_Task description_: Since the copy must hold text only, transcribe the data below exactly and omit the images.

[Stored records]
────
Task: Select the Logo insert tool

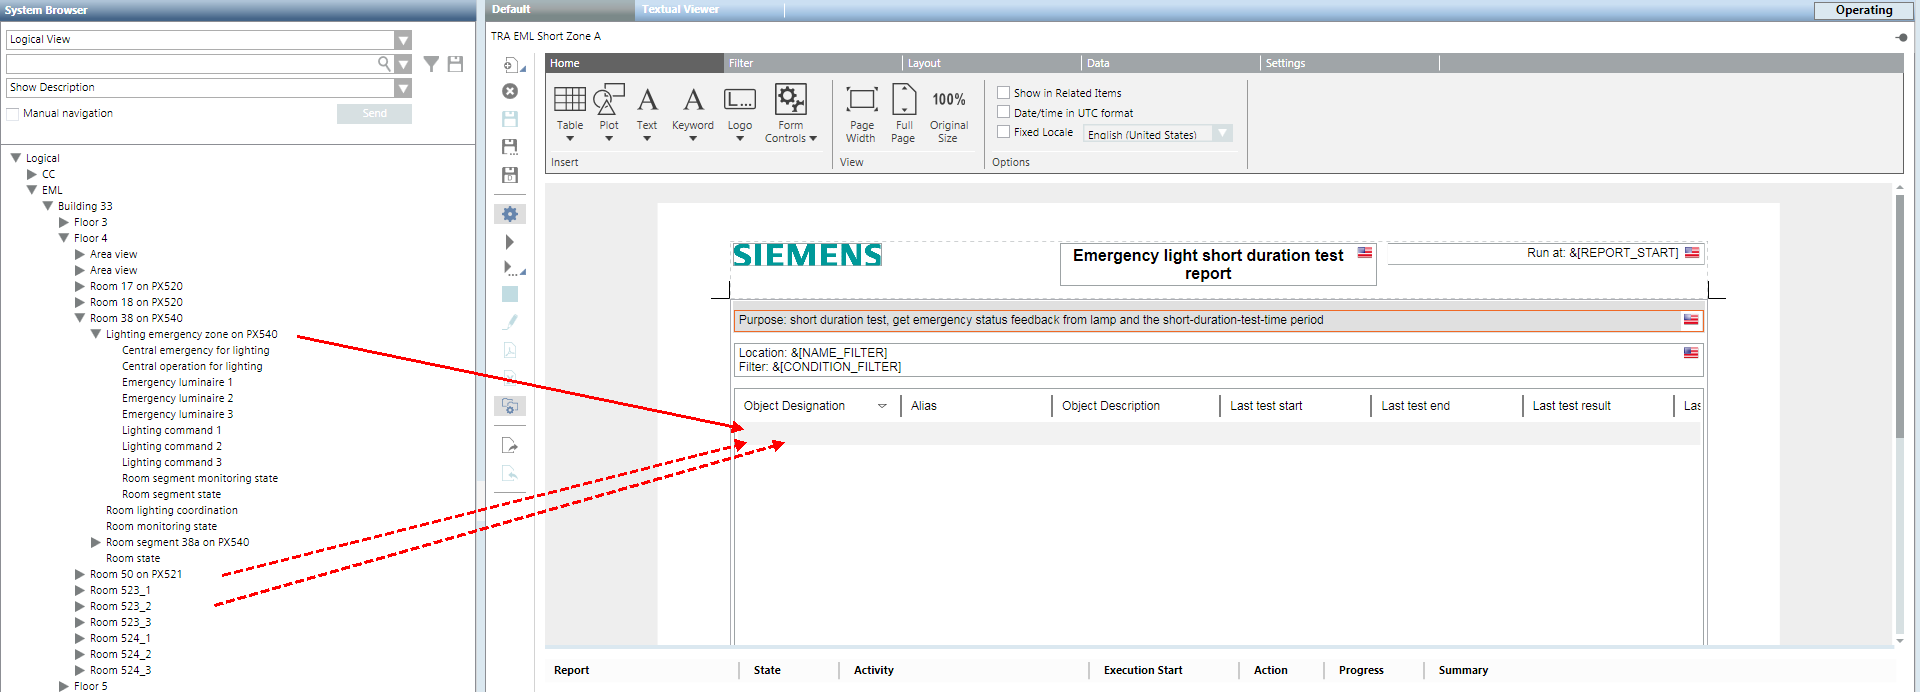Action: click(x=740, y=100)
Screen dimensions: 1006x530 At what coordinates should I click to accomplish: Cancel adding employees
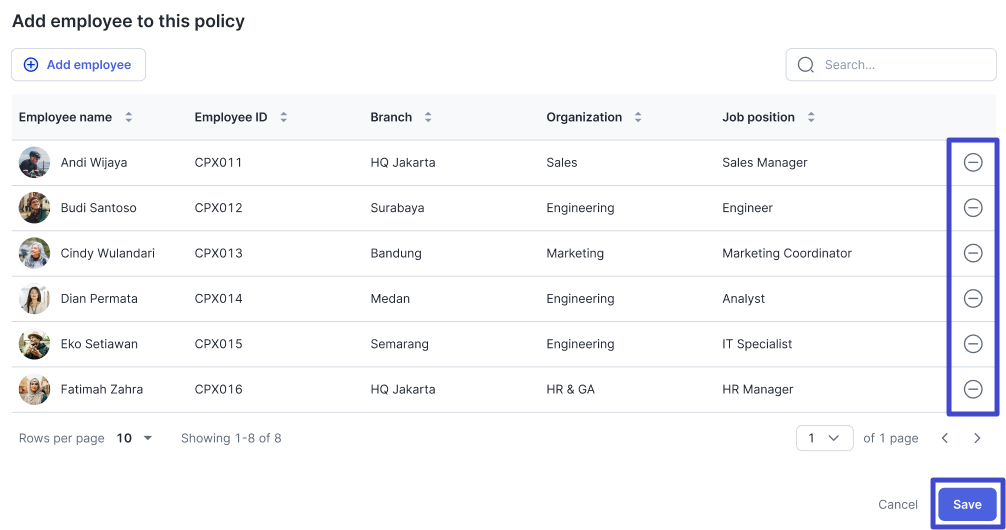click(898, 505)
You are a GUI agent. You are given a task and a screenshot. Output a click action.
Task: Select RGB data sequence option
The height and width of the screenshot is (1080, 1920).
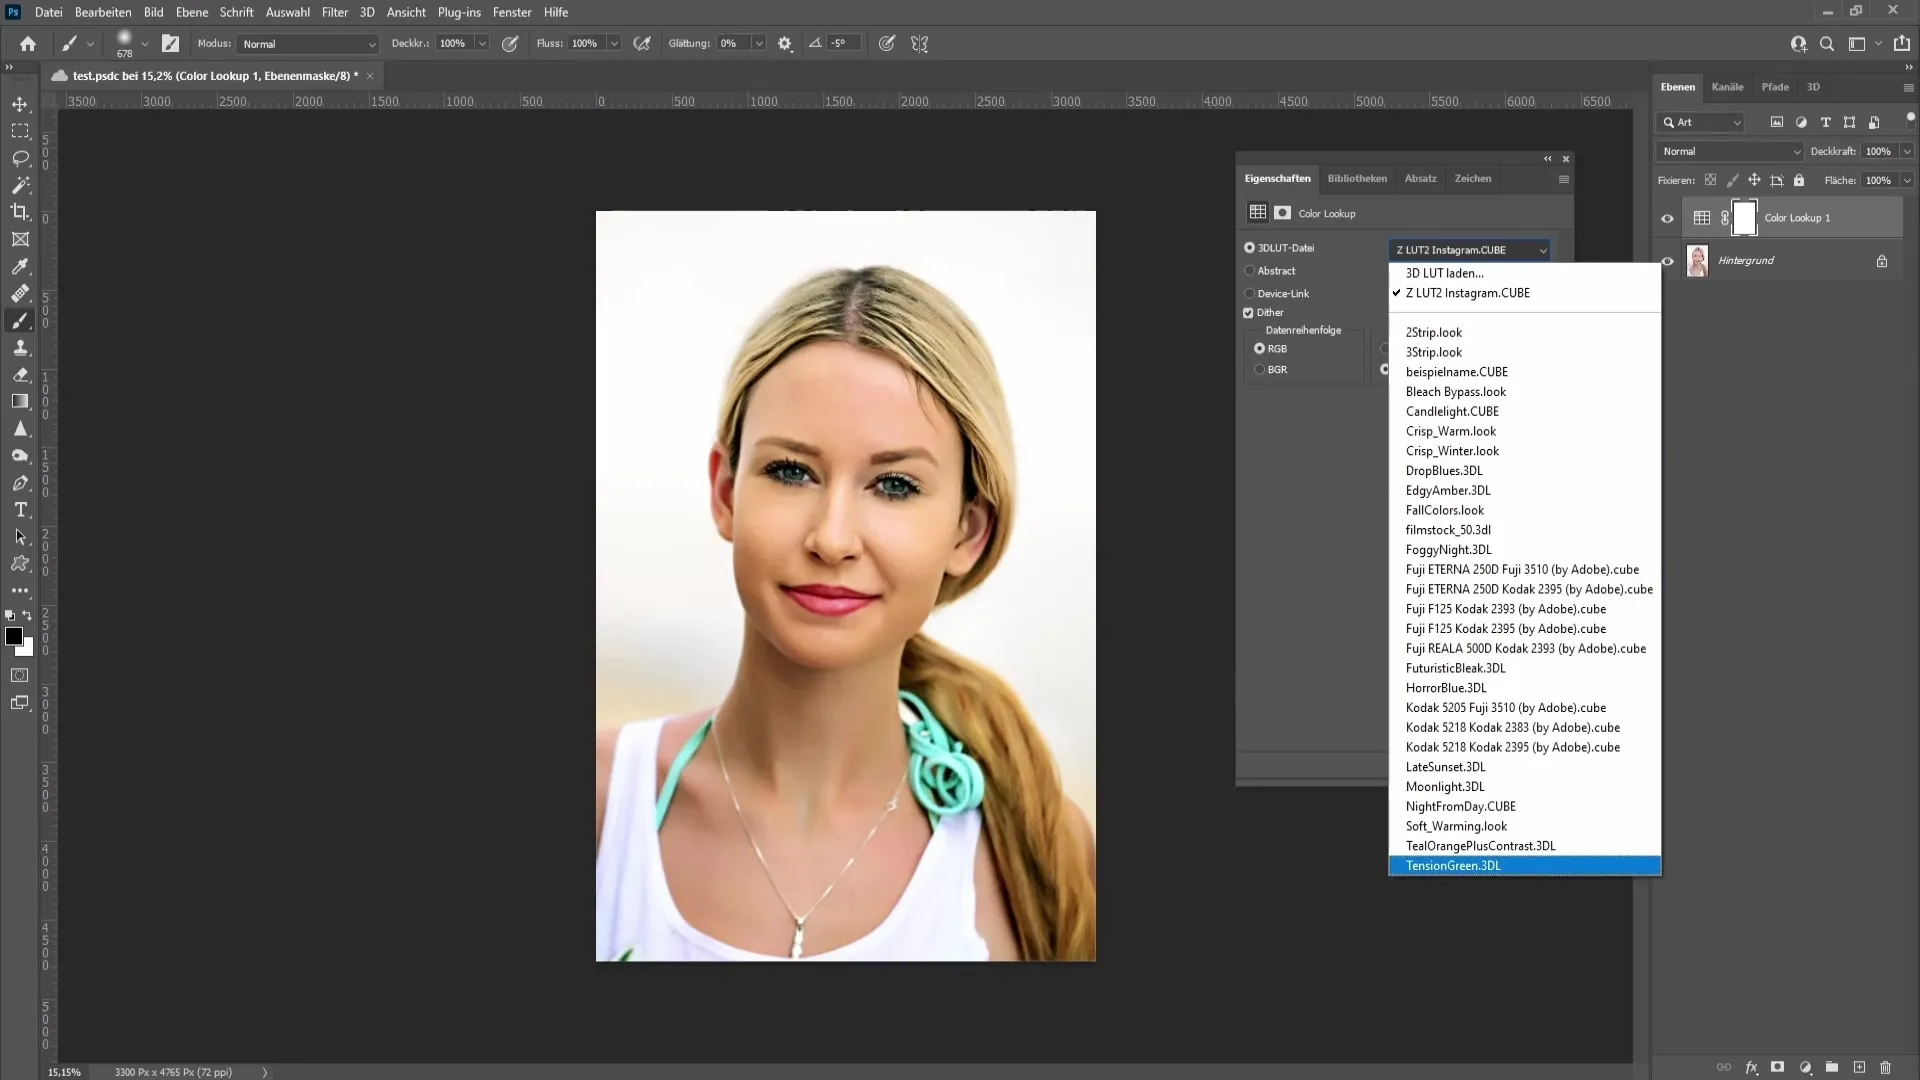(x=1259, y=348)
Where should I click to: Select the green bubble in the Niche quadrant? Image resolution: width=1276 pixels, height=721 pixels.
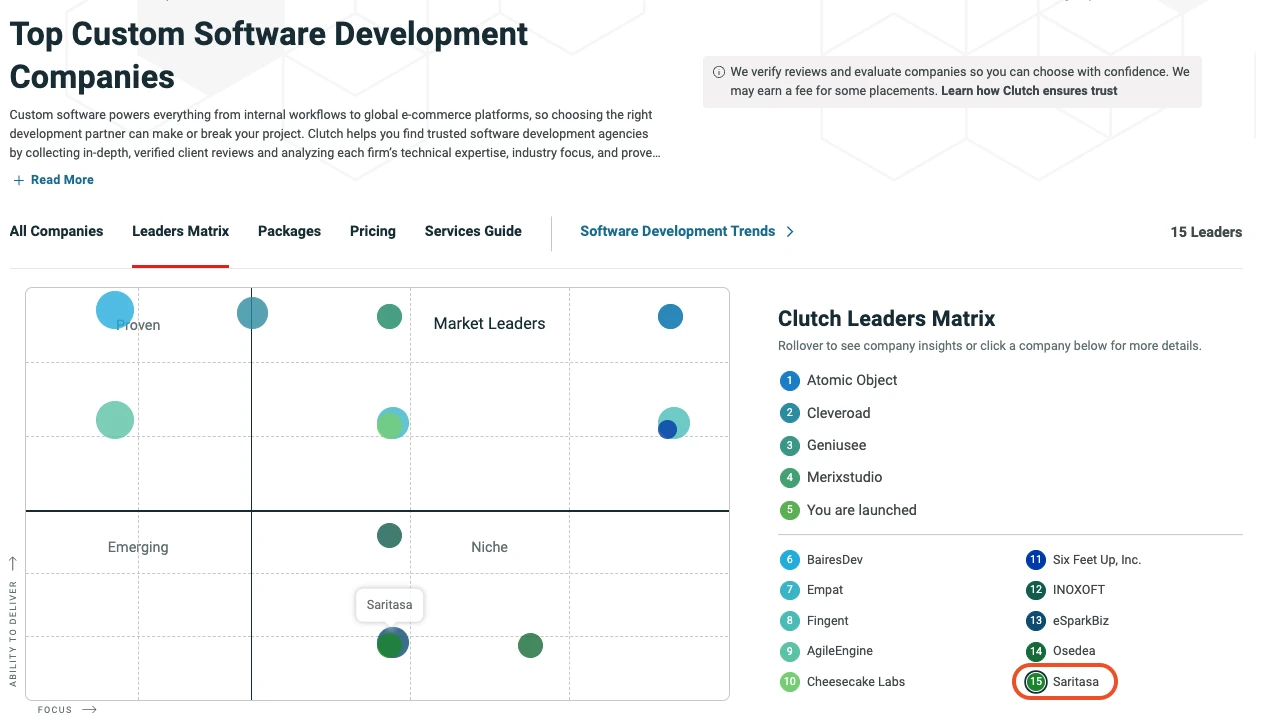point(530,646)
────
_Your response_:
Task: Select the Logo insert tool

Action: click(x=740, y=100)
Screen dimensions: 1006x530 At what coordinates should I click to accomplish: Cancel adding employees
click(898, 505)
You are a GUI agent. You are given a task and a screenshot. Output a click action.
Task: Select RGB data sequence option
The height and width of the screenshot is (1080, 1920).
(x=1259, y=348)
Where should I click to: Select the green bubble in the Niche quadrant? Image resolution: width=1276 pixels, height=721 pixels.
point(530,646)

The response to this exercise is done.